3. Auswirkungen kritischer Lebensereignisse: Das Kapitel beleuchtet die vielseitigen gesundheitlichen und beruflichen Konsequenzen, die aus solch einschneidenden Erlebnissen resultieren können.
4. Chancen und Hemmnisse zwischen Arbeitnehmer und Unternehmen: Hier werden die Vorbehalte auf beiden Seiten thematisiert und die Chancen für eine vertrauensvolle Zusammenarbeit aufgezeigt.
5. Unterstützungsmöglichkeiten und Hilfestellungen: Dieses Kapitel widmet sich detailliert der Stärkung der Selbsthilfekompetenz sowie der Rolle von Unternehmen, Führungskräften und Kollegen bei der Krisenbewältigung.
6. Zusammenfassung: Dieses Kapitel gibt einen strukturierten Überblick über die zentralen Erkenntnisse der vorangegangenen Kapitel.
7. Fazit: Das Fazit fasst die Ergebnisse der Arbeit zusammen und betont die langfristige Bedeutung einer vertrauensvollen Unternehmenskultur für die Mitarbeiterbindung.
Schlüsselwörter
Kritische Lebensereignisse, Lebenskrisen, Betriebliches Gesundheitsmanagement, Resilienz, Coping, Selbstwirksamkeit, Kohärenzgefühl, Mitarbeiterbindung, Führungskräfte, Personalpolitik, psychosoziale Belastung, Unternehmenskultur, Arbeitsfähigkeit, Krisenbewältigung, Prävention.
Häufig gestellte Fragen
Worum geht es in dieser Arbeit grundsätzlich?
Die Arbeit befasst sich mit den Herausforderungen, die für Arbeitnehmer durch kritische Lebensereignisse entstehen, und wie Unternehmen, Vorgesetzte und Kollegen diese in einer schwierigen Phase unterstützen können.
Was sind die zentralen Themenfelder?
Zentrale Themen sind die Definition von Lebenskrisen, die Auswirkungen dieser Krisen auf die psychische Gesundheit und die Arbeitsleistung sowie Strategien zur Unterstützung am Arbeitsplatz.
Was ist das primäre Ziel der Arbeit?
Das Ziel ist es, aufzuzeigen, wie Arbeitgeber durch gezielte Unterstützungsmöglichkeiten die Resilienz und Bindung ihrer Mitarbeiter stärken können, um so auch den Unternehmenserfolg langfristig zu sichern.
Welche wissenschaftliche Methode wird verwendet?

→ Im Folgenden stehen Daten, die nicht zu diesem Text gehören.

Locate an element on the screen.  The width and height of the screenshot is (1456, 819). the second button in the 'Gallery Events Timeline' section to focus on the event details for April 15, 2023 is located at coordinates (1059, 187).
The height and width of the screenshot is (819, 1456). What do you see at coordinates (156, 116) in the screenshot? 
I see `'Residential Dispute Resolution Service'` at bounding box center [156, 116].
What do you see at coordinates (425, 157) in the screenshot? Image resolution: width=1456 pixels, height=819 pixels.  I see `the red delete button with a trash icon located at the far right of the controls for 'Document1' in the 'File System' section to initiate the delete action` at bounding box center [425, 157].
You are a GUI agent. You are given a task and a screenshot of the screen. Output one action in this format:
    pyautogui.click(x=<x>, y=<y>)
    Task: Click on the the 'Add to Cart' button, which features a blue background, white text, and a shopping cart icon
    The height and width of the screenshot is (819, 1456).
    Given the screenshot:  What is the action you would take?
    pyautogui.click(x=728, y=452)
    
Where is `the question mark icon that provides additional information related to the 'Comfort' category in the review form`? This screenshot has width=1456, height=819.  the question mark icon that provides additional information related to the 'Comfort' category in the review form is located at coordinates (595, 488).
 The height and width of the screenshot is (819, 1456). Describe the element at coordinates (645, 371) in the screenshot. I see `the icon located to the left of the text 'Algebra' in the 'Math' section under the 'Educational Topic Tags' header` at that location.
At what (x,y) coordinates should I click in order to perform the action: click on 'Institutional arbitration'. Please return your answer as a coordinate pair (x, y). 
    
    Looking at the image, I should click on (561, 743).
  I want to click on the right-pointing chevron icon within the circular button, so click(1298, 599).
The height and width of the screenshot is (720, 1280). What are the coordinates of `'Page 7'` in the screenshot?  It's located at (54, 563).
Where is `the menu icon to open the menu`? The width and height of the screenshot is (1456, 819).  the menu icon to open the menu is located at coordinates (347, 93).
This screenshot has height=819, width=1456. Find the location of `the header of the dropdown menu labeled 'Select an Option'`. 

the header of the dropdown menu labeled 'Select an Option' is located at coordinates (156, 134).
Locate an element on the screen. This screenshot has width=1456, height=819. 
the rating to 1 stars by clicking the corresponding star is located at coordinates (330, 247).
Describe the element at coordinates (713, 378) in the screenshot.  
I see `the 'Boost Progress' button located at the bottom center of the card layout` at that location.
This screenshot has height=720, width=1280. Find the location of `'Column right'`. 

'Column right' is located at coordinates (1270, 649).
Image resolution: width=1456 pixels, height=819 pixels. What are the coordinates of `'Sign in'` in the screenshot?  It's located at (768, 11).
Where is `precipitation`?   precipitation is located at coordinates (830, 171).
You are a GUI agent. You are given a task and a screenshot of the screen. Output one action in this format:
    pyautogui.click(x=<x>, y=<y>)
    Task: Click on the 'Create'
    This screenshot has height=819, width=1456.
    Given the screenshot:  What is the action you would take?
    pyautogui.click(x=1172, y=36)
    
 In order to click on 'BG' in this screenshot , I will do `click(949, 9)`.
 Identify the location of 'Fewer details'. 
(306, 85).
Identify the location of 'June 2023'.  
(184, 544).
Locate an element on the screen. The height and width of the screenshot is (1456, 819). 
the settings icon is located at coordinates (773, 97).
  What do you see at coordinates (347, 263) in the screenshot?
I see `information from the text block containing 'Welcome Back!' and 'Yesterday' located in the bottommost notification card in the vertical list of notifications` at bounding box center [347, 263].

Die Arbeit basiert auf einer umfangreichen Literaturrecherche und der Analyse aktueller Studien zum Thema Gesundheitsmanagement und Krisenbewältigung.
Was wird im Hauptteil behandelt?
Der Hauptteil analysiert die Auswirkungen von Lebenskrisen, die Bedeutung persönlicher Ressourcen (wie Resilienz und Coping) sowie konkrete Handlungsfelder für Unternehmen und Führungskräfte.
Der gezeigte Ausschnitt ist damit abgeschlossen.